Multi-objective optimization of steel AISI 1040 dry turning using genetic algorithm

This study investigated the AISI 1040 steel turning in dry environment with four cutting inserts of different corner radii coated by CVD method. Experimental investigations were performed for different levels of cutting speeds, feeds and depths of cut using a randomized full factorial design. Quality characteristics of the workpiece machined surface were measured (arithmetical mean roughness) as well as the cutting inserts tool life characteristics (average width of flank wear). Machining times and chip volume were calculated, and based on this, chip quantity in time (material removal rate). The response surface approach and analysis of variance were used to determine the effects of input process parameters on the response variables. Based on the derived regression models, multi-objective optimization of output process parameters was performed using genetic algorithm. The objective function was simultaneous minimization of flank wear, minimization of surface roughness and maximization of material removal rate. The parameters of the genetic algorithm (crossover ratio, crossover fraction, mutation rate, Pareto front population fraction) were varied to obtain the optimal values of the objective function.

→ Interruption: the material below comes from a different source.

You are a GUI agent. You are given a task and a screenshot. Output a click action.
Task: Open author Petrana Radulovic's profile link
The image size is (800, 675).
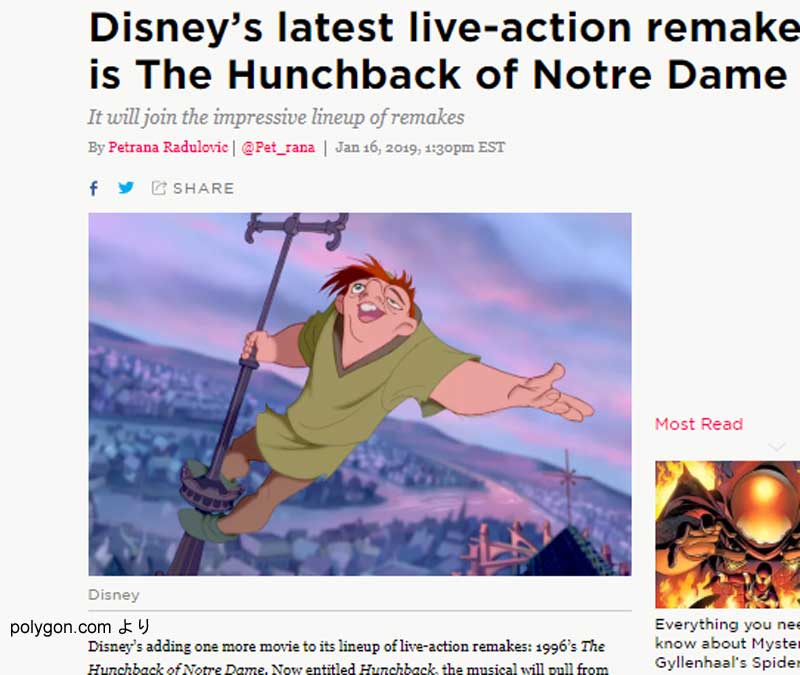[x=168, y=147]
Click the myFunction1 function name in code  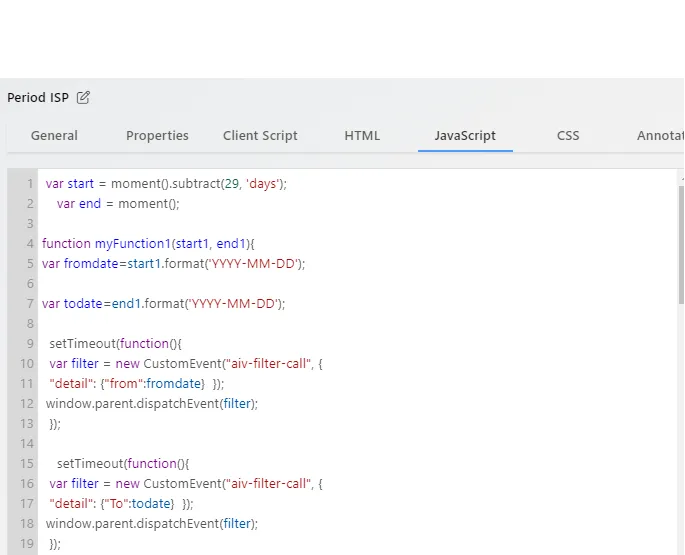coord(132,243)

Additionally, a sensitivity analysis was performed, which showed that the selected values of genetic algorithm parameters gave the best (minimum) value of objective function. Instead of the usual approach of obtaining only one combination of optimal parameters as a final solution, the basic idea was to obtain multiple combinations of optimal input process parameters depending on the importance of each output process parameter, i.e. requirements of production. Accordingly, the results of multi-objective optimization showed that there are a large number of Pareto optimal solutions. To validate the optimal input and output process values, confirmation experiments were conducted for selected trials of Pareto optimal results obtained from multi-objective optimization. A mean error percentage of 1.478% and 1.146% for flank wear and arithmetical mean roughness, respectively, proves that the predicted optimum values are confirmed by experimental results.